--- Material supplied ---

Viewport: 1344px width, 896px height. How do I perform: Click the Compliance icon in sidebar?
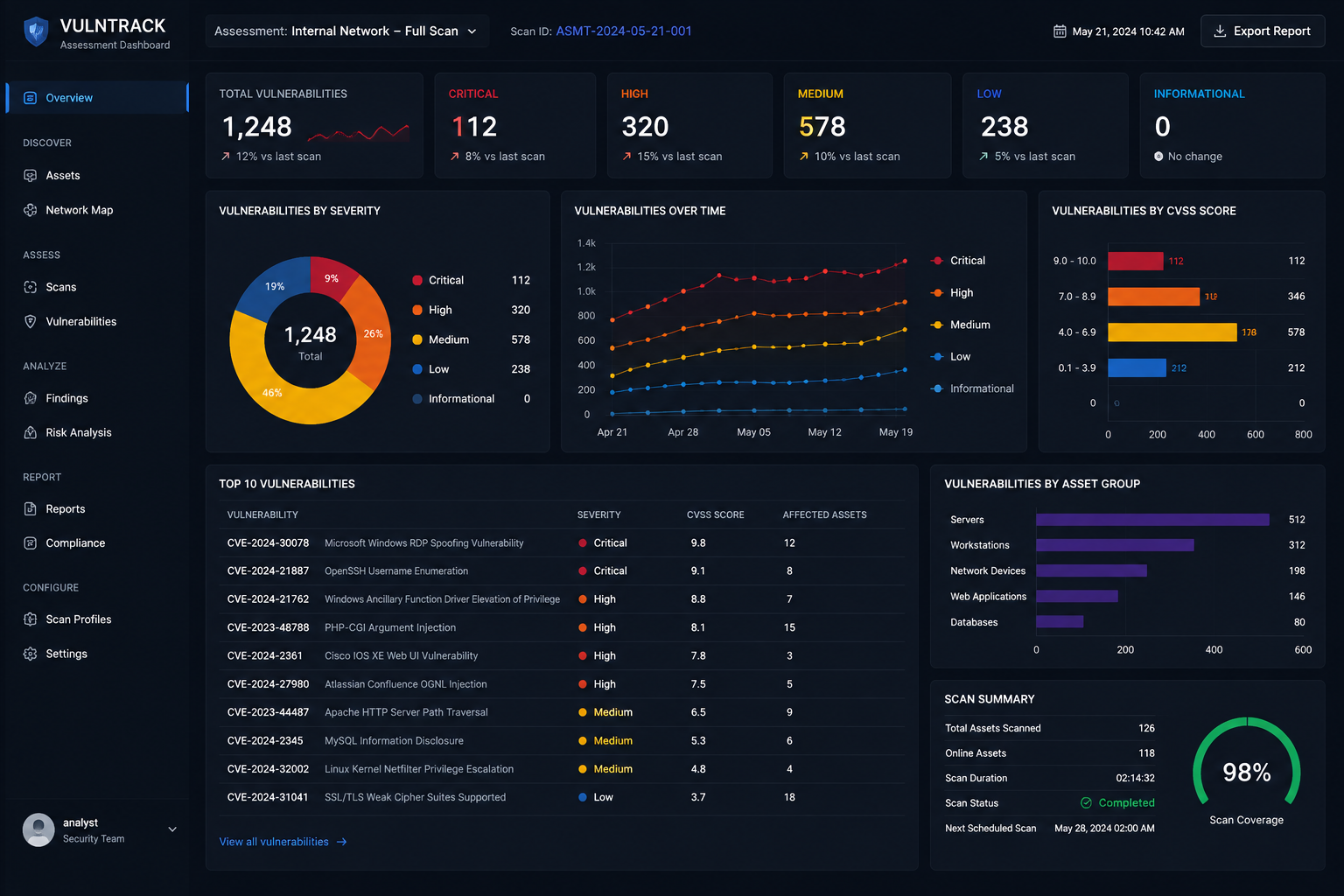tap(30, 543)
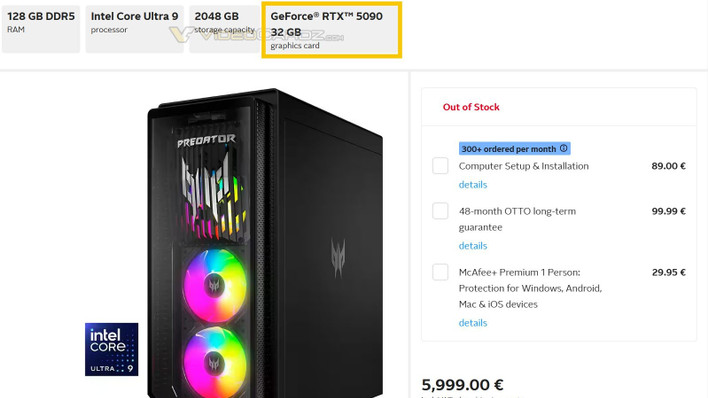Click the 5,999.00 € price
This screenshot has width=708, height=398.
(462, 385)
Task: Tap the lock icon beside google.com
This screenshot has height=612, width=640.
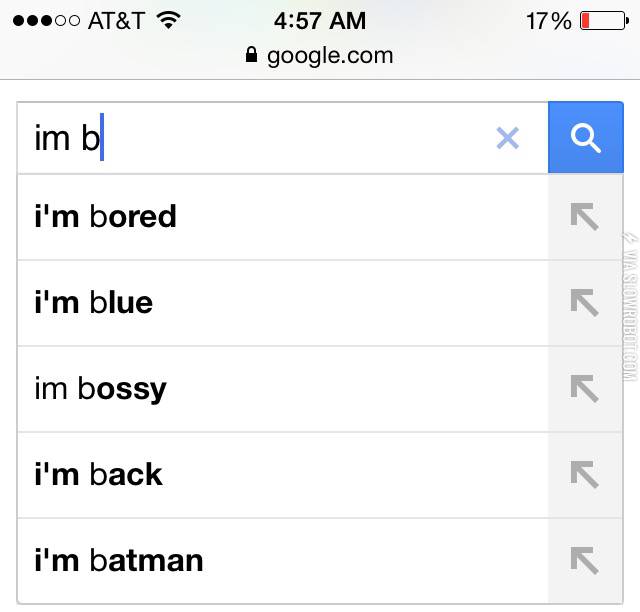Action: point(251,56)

---
--- Material supplied ---

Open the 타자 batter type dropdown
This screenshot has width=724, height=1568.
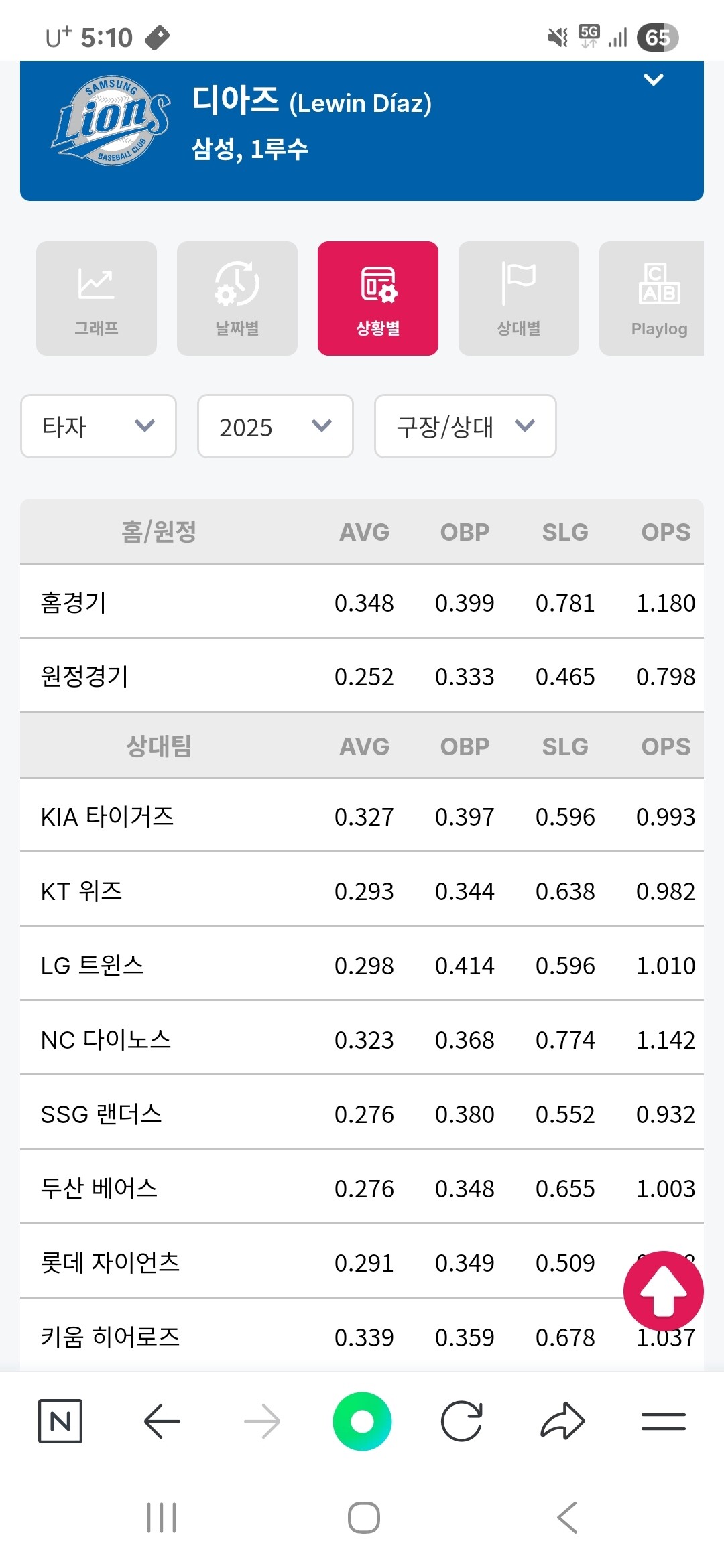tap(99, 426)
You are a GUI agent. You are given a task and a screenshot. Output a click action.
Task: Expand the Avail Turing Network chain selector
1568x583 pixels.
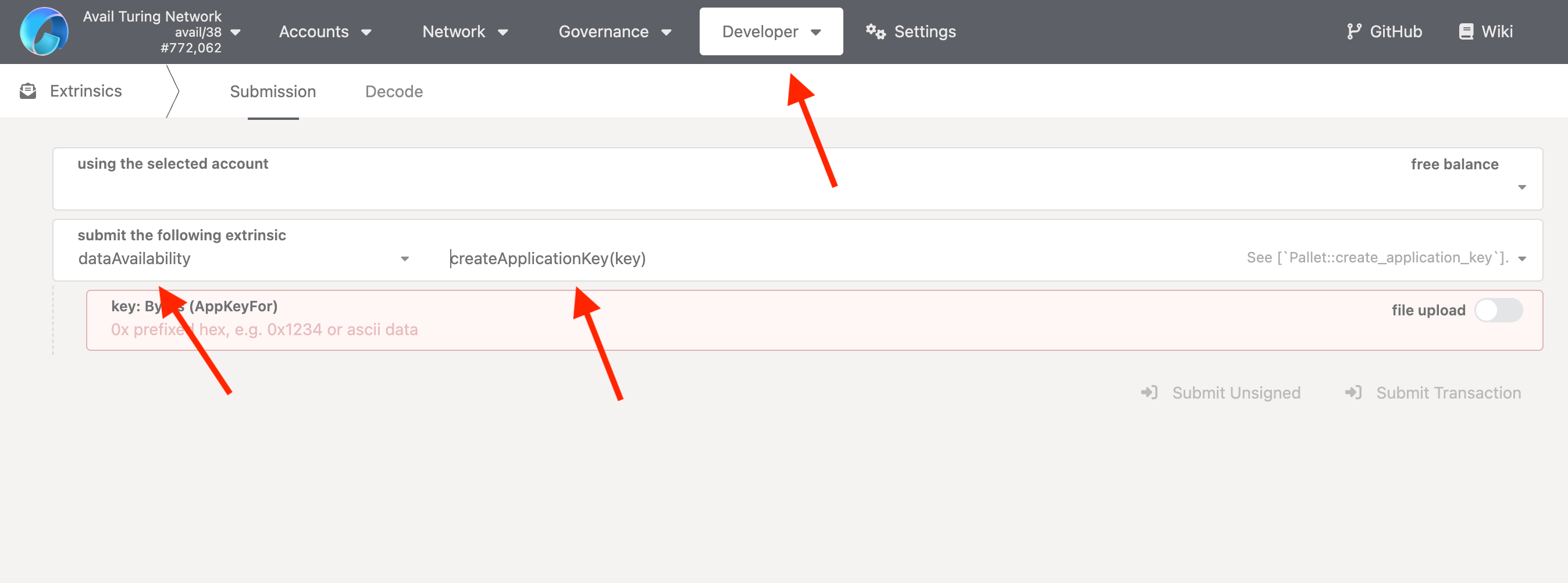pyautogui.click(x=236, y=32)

---
--- Material supplied ---

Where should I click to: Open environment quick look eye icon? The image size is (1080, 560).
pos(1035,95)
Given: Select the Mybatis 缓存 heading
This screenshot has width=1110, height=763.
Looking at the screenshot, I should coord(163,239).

---

- _Task details_: Starting at the line above that holds "Open the 타자 batter type dropdown", repeat every line exactly down to and including the line that holds "Task: Expand the", then stop. Do not carry over any pictures.

- _Answer area_:
Open the 타자 batter type dropdown
This screenshot has width=724, height=1568.
tap(99, 426)
You are a GUI agent. You are given a task and a screenshot. Output a click action.
Task: Expand the Avail Turing Network chain selector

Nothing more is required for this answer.